:: GIVEN TASK A ::
Summarize the passage on vector and direct-dependency clocks in two sentences.
:: GIVEN TASK B ::
In the passage on vector and direct-dependency clocks, which two components does a process update when it receives a message under the direct-dependency clock algorithm?
=== TEXT BLOCK ===
Now we show that (s → t) implies (s.v < t.v). If s → t, then there is a message path from s to t. Since every process updates its vector on receipt of a message and this update is done by taking the componentwise maximum, we know that the following holds:

∀k : s.v[k ≤ t.v[k].

Furthermore, since t ↛ s, from Equation (7.1), we know that s.v[t.p] is strictly less than t.v[t.p]. Hence, (s → t) ⇒ (s.v < t.v).

It is left as an exercise to show that if we know the processes the vectors came from, the comparison between two states can be made in constant time:

s → t ⇔ (s.v[s.p] ≤ t.v[s.p]) ∧ (s.v[t.p] < t.v[t.p])

7.6 Direct-Dependency Clocks

One drawback with the vector clock algorithm is that it requires O(N) integers to be sent with every message. For many applications, a weaker version of the clock suffices. We now describe a clock algorithm that is used by many algorithms in distributed systems. These clocks require only one integer to be appended to each message. We call these clocks direct-dependency clocks.

The algorithm shown in Figure 7.8 is described by the initial conditions and the actions taken for each event type. On a send event, the process sends only its local component in the message. It also increments its component as in vector clocks. The action for internal events is the same as that for vector clocks. When a process receives a message, it updates two components—one for itself, and the other for the process from which it received the message. It updates its own component in a manner identical to that for logical clocks. It also updates the component for the sender by taking the maximum with the previous value.
=== GIVEN MATERIAL ===
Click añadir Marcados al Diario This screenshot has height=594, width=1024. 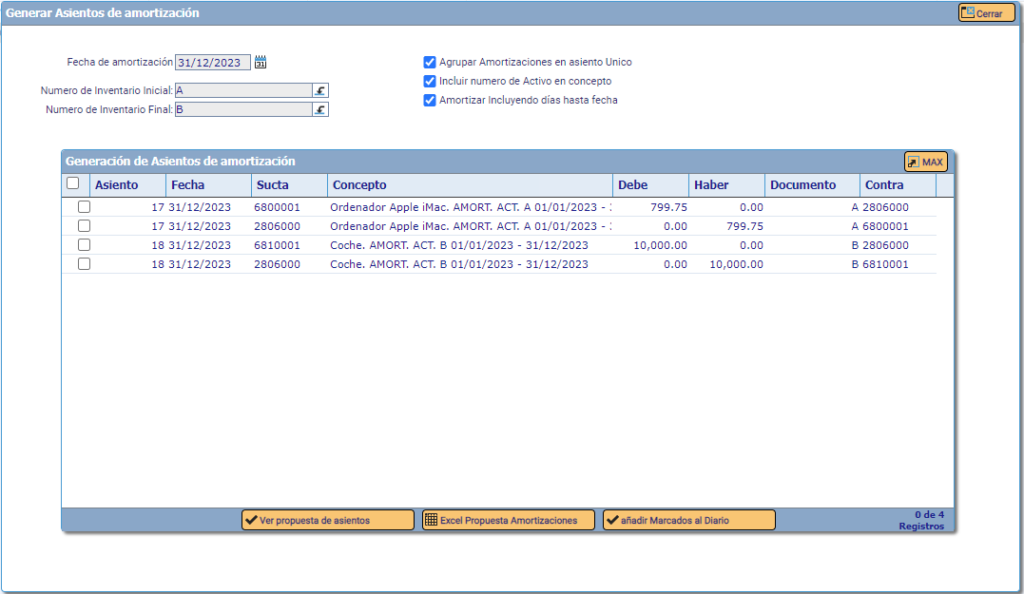point(688,520)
===
:: PROBLEM SOLUTION A ::
The passage completes a proof that if s → t then s.v < t.v, and it notes that when the originating processes are known, two states can be compared in constant time. It then introduces direct-dependency clocks, which append only one integer to each message rather than the O(N) integers required by vector clocks: on receiving a message, a process updates its own component as logical clocks do and updates the sender's component by taking the maximum with the previous value.

:: PROBLEM SOLUTION B ::
It updates its own component and the component for the process from which it received the message.